Все-таки бретер дал слабину, не удержался от быстрого взгляда в сторону Кадфаля и Насильника. Да, конечно, лекарь это хорошо, но сейчас Раньяна, безусловно, интересовали главным образом два великолепных бойца, которые могли бы его какое-то время сопровождать. Могли бы…
— Знаешь… — Елена переплела холодные пальцы, которые будто вытащили из ледяной воды. — Я как будто спала… спала целый год. Это был не худший сон. Иногда он казался неприятным, временами обращался в кошмар, но в целом… дремать было приятно и легко. Просто легко. Однако затянувшийся сон всегда завершается мучительным пробуждением. Проснулась и я.
Раньян молчал и слушал.
— Пришло время проснуться, время бодрствовать. Время задать вопросы, над которыми не думаешь во сне. Кто я, почему здесь? Кто знает обо мне столько, что готов тратить время и деньги, чтобы спасти или убить меня. Кто убил Шену, Малышку, Баалу? Кто держал в руках меч, и кто приказал взять оружие.
Во взгляде бретера не отразилось ни единой мысли. Он просто слушал, принимая к сведению каждое слово.
— Я хочу найти его, — сказала Елена совсем тихо, глядя в отливающую багрянцем воду. — Посмотреть на него… или нее… в глаза. А после забить молотком, как тех ублюдков в доме. И поступить так со всеми, сколько бы их ни было, один, двое или целая армия. Да… пришло время проснуться.
— Ты приняла решение?
— Я хочу, чтобы ты еще раз поведал мне все о… заказе. После, когда я буду лучше соображать. Все, не упуская ни единой мелочи. Если понадобится, мы будем повторять снова и снова, пока не останется ни одной упущенной мелочи.
— Хорошо.
— И второе. Научи меня, — сказала Елена.
Во взгляде бретера отразился немой вопрос.
— У меня больше нет наставника. И мои враги никуда не делись. Научи биться так же, как ты, и я пойду с тобой.
Она ждала, что Раньян, как и Чертежник, столкнет речь об упущенных годах и негодных кондициях, но бретер ответил неожиданно:
— Я был фехтмейстером некогда… Но сейчас я не возьмусь тебя учить.
Елена сдвинула брови, пытаясь осмыслить ответ. Был фехтмейстером… поэтому не станет учить… И что?
— Я сделаю лучше, — продолжил меж тем Раньян. — Я найду тебе наставника.
— Будет ли он хорош? — подозрительно спросила Елена.
— Он лучший, — кратко отозвался бретер.
— Я думала, лучшим был Чертежник.
— Да.
— Не понимаю, — Елена скорчила гримасу, подумав, что слишком часто стала прибегать к этому обороту. Она не понимала, так много не понимала…
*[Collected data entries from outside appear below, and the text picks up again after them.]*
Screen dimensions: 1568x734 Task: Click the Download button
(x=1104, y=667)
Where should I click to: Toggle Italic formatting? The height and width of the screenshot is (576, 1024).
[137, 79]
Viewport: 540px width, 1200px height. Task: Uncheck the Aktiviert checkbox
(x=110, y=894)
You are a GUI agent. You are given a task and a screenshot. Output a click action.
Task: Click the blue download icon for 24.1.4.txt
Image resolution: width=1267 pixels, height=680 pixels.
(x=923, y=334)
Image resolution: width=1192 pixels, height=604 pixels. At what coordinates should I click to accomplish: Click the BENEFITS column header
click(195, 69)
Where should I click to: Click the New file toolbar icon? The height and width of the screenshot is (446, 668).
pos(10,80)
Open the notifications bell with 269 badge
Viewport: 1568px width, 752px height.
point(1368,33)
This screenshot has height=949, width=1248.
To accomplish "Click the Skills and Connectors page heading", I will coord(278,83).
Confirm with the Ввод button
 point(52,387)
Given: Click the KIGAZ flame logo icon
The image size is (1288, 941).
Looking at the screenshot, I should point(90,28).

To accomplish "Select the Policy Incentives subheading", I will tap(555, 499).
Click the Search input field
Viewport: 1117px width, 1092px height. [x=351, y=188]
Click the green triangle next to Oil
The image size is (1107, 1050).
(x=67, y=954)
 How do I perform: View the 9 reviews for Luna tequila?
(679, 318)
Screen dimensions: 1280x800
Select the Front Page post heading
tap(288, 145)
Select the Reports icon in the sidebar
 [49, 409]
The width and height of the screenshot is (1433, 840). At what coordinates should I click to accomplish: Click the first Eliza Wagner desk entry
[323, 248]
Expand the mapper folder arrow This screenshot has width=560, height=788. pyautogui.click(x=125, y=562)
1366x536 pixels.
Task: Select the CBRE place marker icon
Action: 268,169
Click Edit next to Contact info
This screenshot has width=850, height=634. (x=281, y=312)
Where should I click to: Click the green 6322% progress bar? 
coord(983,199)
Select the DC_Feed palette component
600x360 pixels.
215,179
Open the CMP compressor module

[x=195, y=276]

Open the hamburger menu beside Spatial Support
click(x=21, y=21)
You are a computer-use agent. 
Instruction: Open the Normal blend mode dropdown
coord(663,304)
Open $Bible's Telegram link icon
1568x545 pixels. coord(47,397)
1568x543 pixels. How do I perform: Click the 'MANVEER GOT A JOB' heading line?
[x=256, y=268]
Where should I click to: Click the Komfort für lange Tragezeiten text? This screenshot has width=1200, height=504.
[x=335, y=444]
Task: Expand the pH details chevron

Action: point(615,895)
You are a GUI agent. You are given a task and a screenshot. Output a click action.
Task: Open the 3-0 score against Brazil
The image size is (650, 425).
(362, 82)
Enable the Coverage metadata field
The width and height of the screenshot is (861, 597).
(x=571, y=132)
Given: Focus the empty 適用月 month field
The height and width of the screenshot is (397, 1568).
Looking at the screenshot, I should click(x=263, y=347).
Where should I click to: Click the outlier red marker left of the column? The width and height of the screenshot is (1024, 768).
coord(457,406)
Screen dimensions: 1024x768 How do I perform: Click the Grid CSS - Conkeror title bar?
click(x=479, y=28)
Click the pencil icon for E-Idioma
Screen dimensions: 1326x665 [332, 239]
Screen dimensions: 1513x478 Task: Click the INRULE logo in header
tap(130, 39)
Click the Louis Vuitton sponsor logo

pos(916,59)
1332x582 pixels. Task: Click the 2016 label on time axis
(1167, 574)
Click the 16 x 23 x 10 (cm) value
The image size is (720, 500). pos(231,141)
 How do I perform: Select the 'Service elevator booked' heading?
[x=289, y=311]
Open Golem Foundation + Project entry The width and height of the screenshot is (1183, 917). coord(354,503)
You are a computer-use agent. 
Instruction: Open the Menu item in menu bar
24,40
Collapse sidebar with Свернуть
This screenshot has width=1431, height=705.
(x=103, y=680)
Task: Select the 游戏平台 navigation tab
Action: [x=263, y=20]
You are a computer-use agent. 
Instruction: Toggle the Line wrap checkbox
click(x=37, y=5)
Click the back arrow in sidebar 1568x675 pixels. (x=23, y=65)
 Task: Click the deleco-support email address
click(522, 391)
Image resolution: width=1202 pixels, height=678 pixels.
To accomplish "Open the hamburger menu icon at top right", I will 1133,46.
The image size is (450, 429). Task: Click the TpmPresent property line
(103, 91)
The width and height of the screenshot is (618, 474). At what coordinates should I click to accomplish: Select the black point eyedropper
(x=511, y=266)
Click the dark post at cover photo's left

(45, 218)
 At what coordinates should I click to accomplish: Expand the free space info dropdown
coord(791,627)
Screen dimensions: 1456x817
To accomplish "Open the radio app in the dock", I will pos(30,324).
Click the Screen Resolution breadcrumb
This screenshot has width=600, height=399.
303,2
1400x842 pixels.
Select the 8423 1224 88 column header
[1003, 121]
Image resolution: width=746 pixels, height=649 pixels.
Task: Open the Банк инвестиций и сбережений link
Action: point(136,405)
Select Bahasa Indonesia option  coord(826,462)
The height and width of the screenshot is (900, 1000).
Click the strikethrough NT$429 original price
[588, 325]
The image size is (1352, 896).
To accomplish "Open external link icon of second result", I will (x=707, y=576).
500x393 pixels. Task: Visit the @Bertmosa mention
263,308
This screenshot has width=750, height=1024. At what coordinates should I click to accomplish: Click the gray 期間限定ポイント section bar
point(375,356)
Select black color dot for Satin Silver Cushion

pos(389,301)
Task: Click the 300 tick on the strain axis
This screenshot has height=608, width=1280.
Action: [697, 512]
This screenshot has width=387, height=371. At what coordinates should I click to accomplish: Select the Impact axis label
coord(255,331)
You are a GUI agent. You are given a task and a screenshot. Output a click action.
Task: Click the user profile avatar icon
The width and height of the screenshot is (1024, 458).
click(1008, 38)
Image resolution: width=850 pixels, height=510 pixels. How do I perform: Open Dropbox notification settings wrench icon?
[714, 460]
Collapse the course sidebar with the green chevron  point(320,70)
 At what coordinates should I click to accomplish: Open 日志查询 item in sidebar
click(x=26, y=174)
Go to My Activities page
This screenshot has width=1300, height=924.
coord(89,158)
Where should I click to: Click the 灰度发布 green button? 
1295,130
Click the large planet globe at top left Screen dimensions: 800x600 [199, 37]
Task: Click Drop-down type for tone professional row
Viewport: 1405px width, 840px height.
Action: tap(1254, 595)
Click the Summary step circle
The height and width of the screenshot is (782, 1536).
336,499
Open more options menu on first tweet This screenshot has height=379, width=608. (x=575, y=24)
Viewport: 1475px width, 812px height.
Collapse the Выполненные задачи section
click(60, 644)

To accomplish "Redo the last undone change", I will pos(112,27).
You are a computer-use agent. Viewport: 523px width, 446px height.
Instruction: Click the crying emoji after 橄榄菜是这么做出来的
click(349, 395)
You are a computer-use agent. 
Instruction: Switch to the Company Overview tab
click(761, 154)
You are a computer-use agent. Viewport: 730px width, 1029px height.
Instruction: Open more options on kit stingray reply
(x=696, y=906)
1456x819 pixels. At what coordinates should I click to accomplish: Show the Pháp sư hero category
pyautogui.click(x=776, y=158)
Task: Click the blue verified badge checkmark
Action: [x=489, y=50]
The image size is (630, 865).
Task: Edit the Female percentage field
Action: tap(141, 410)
— Поймешь. Фигуэредо хорошо постарался над тобой, я вижу.
— Ты не видел меня в бою.
— Хель, — Раньян скупо улыбнулся. — Мне не нужно смотреть, как ты машешь клинком. Я вижу цену тебе по шагам, по развороту, по движениям, по взгляду. Чертежник неплохо учил тебя, но это лишь основа, опорные столбы мастерства. Я найду тебе самого лучшего наставника. Того, кто учил меня.
— Он, должно быть, глубокий старик, — протянула разочарованно Елена, вспомнив больного Чертежника.
— Ты хочешь стать мечником? Если да, я обещаю, ты им станешь. Но пока не жди от меня больших откровений. Сама поймешь, со временем.
— Ты обещаешь так же как обещал рассказать мне о… заказе? — не удержалась от укола женщина.
Раньян помолчал, снова оглаживая ладони. Только теперь Елена обратила внимание, что руки бретера покрыты множеством крошечных шрамиков. Некоторые подозрительно напоминали ожоги, оставленные огненной палочкой Фигуэредо.
— Хель, не испытывай судьбу, — голос бретера неприятно напомнил лязг танковых гусениц. И Елена оторопело поняла, что воспоминание из родного мира кажется ей… ненастоящим. Как навеянный сон.